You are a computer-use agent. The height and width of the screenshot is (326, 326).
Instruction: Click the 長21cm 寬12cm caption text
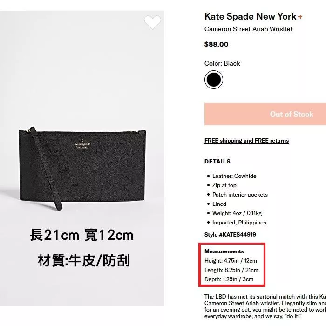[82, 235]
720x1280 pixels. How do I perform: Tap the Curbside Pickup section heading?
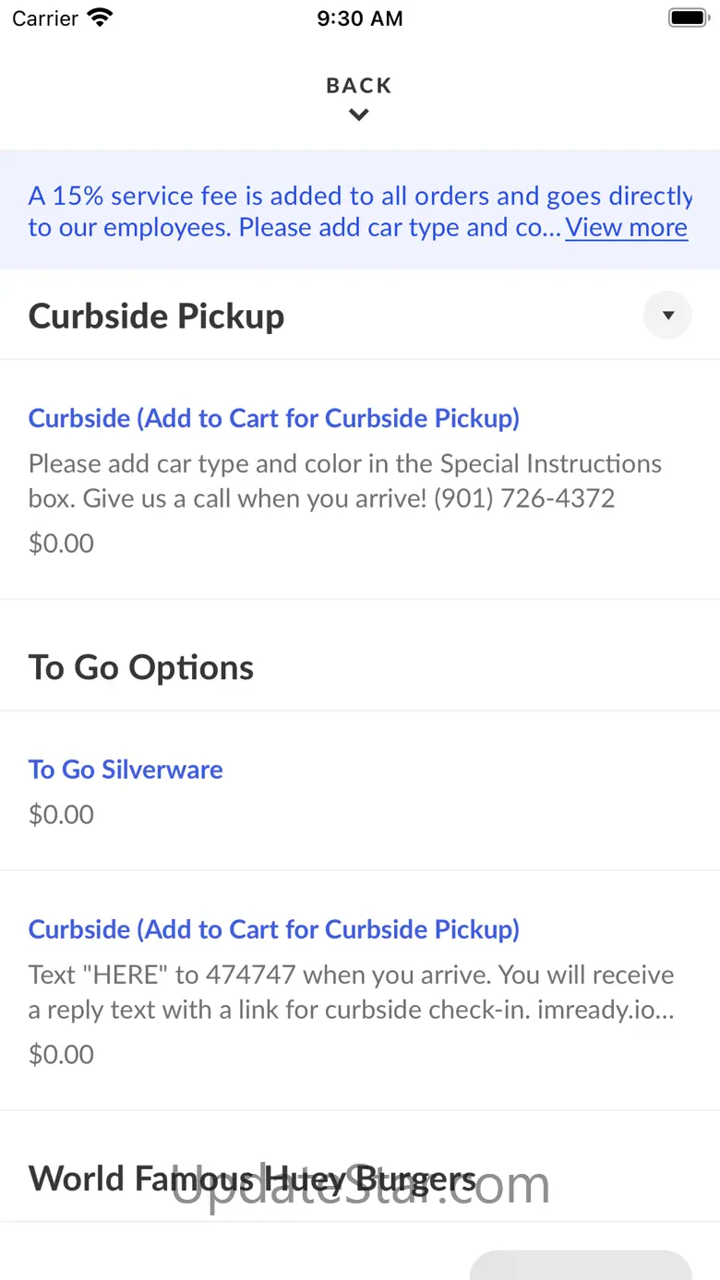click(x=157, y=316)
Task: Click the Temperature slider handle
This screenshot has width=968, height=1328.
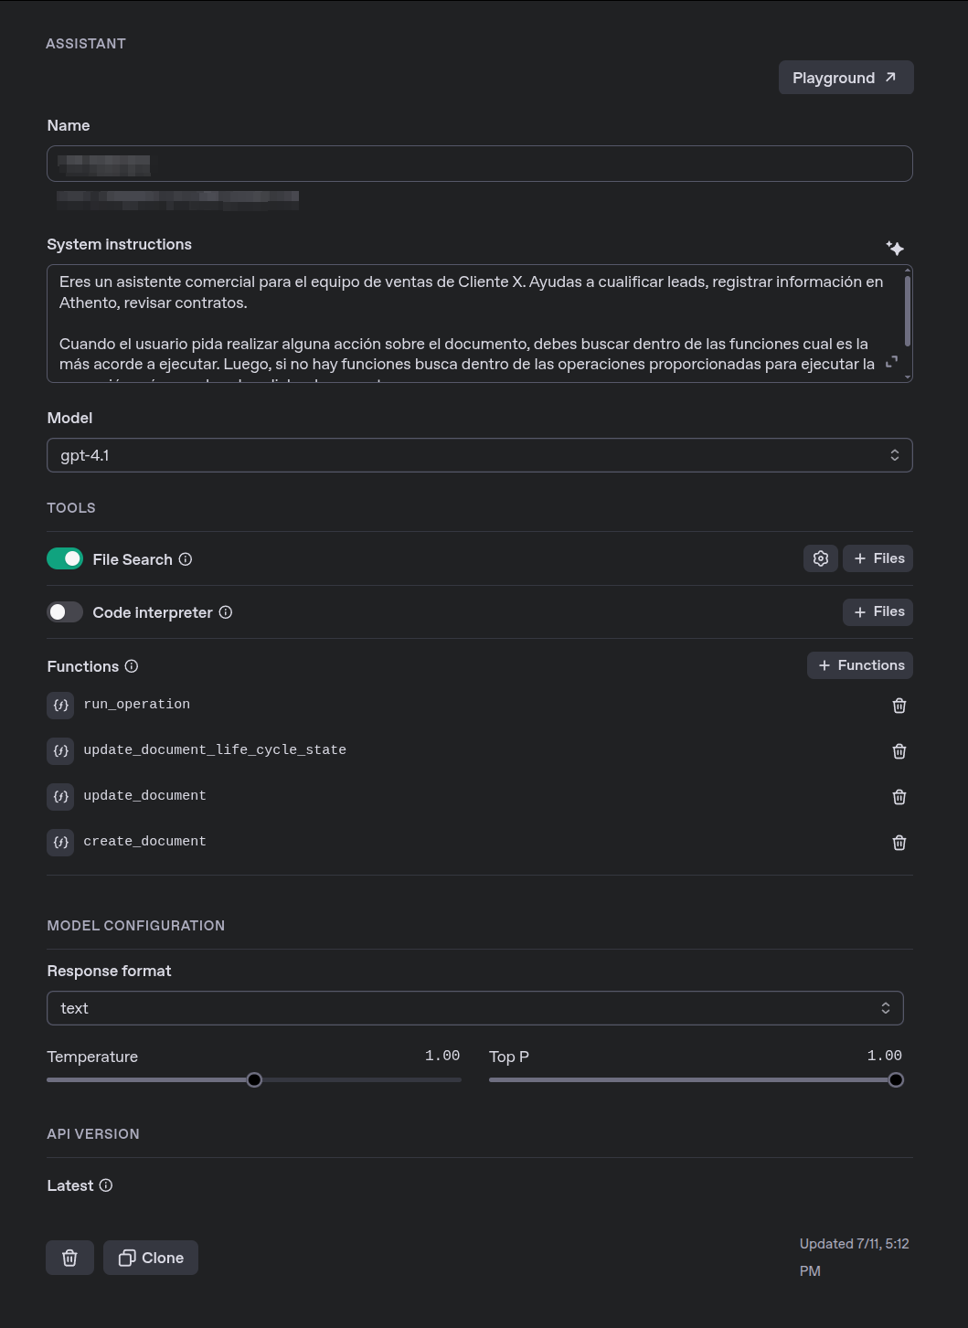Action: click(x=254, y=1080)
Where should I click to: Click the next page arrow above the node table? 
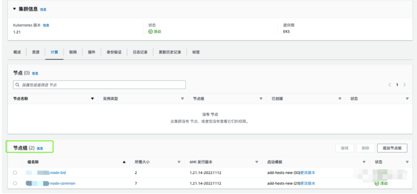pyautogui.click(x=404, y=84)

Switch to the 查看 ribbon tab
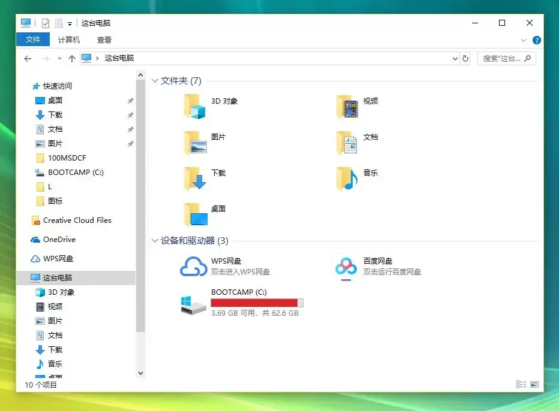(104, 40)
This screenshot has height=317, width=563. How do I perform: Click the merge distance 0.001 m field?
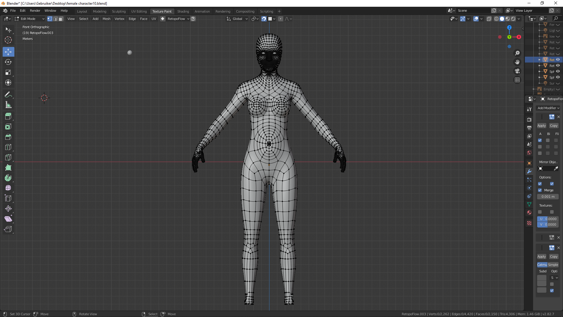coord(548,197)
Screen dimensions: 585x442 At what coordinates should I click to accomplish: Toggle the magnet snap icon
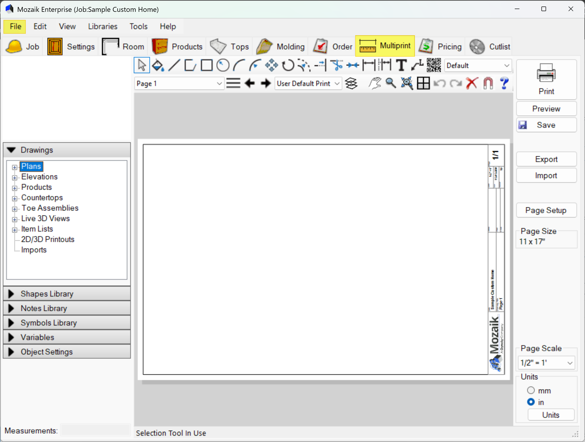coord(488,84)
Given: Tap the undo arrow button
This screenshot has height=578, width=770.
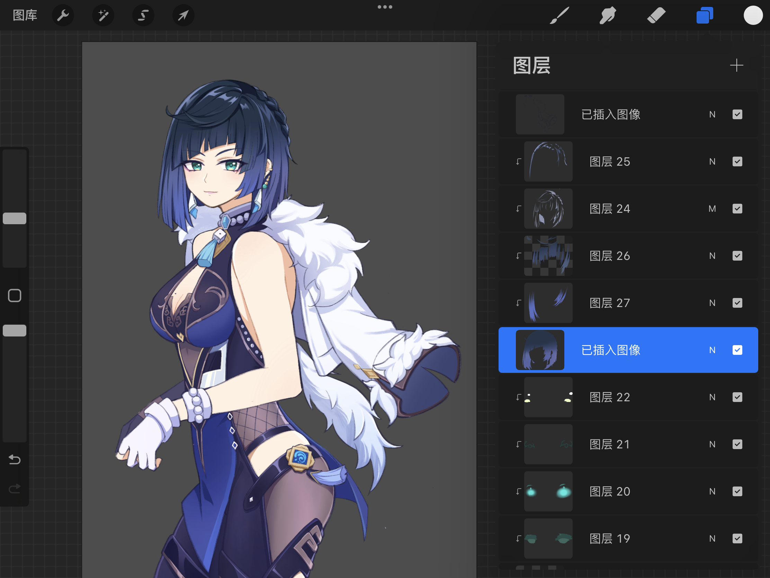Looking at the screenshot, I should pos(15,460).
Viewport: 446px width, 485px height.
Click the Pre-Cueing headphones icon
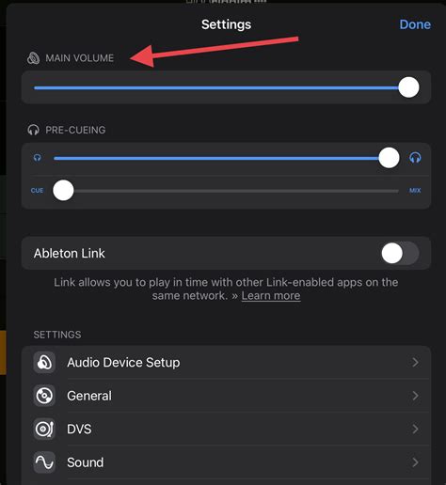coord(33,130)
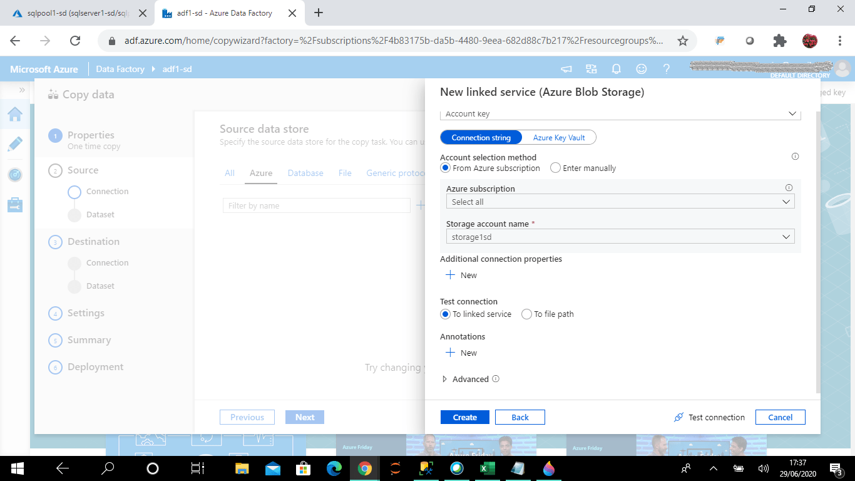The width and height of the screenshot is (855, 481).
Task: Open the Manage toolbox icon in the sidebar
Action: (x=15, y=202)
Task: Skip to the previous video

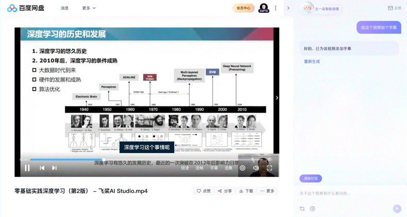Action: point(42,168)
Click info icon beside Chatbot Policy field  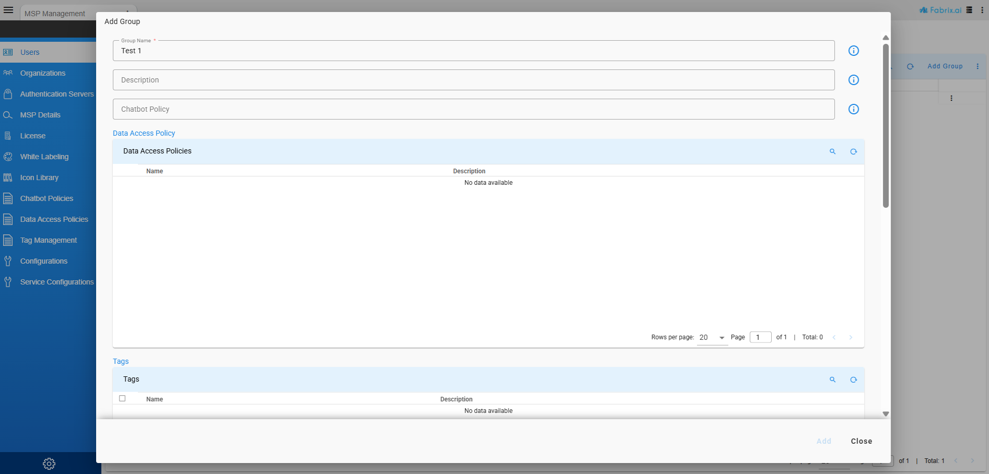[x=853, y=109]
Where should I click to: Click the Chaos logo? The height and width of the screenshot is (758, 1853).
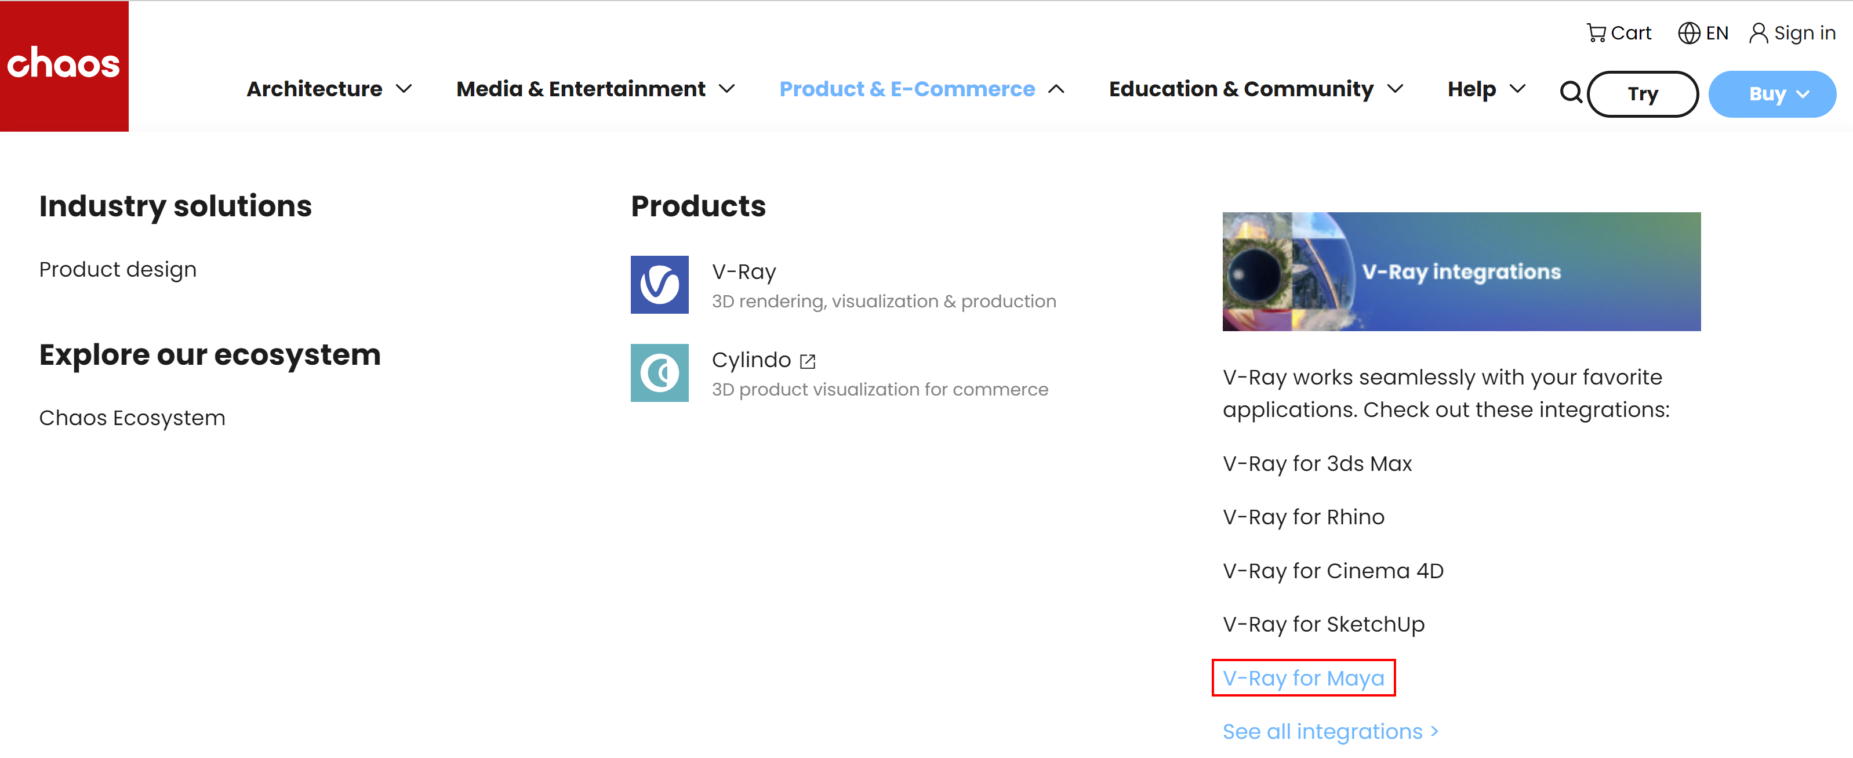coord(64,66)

## Problem details:
Write out the material word for word, from its first line up to and including the line that contains "Looking at the", and leave the pictures out of your answer.

## Result of the exercise:
You are a computer-use agent. The height and width of the screenshot is (326, 326).
Instruction: Click the 長21cm 寬12cm caption text
[82, 235]
720x1280 pixels. How do I perform: Tap the Curbside Pickup section heading?
click(x=157, y=316)
Task: Click the Temperature slider handle
This screenshot has width=968, height=1328.
Action: click(x=254, y=1080)
Where should I click to: Click the next page arrow above the node table? 
pyautogui.click(x=404, y=84)

Switch to the 查看 ribbon tab
(104, 40)
This screenshot has height=317, width=563. How do I perform: Click the merge distance 0.001 m field?
coord(548,197)
Screen dimensions: 585x442 At what coordinates should I click to accomplish: Toggle the magnet snap icon
coord(488,84)
Given: Tap the undo arrow button
This screenshot has height=578, width=770.
Looking at the screenshot, I should pos(15,460).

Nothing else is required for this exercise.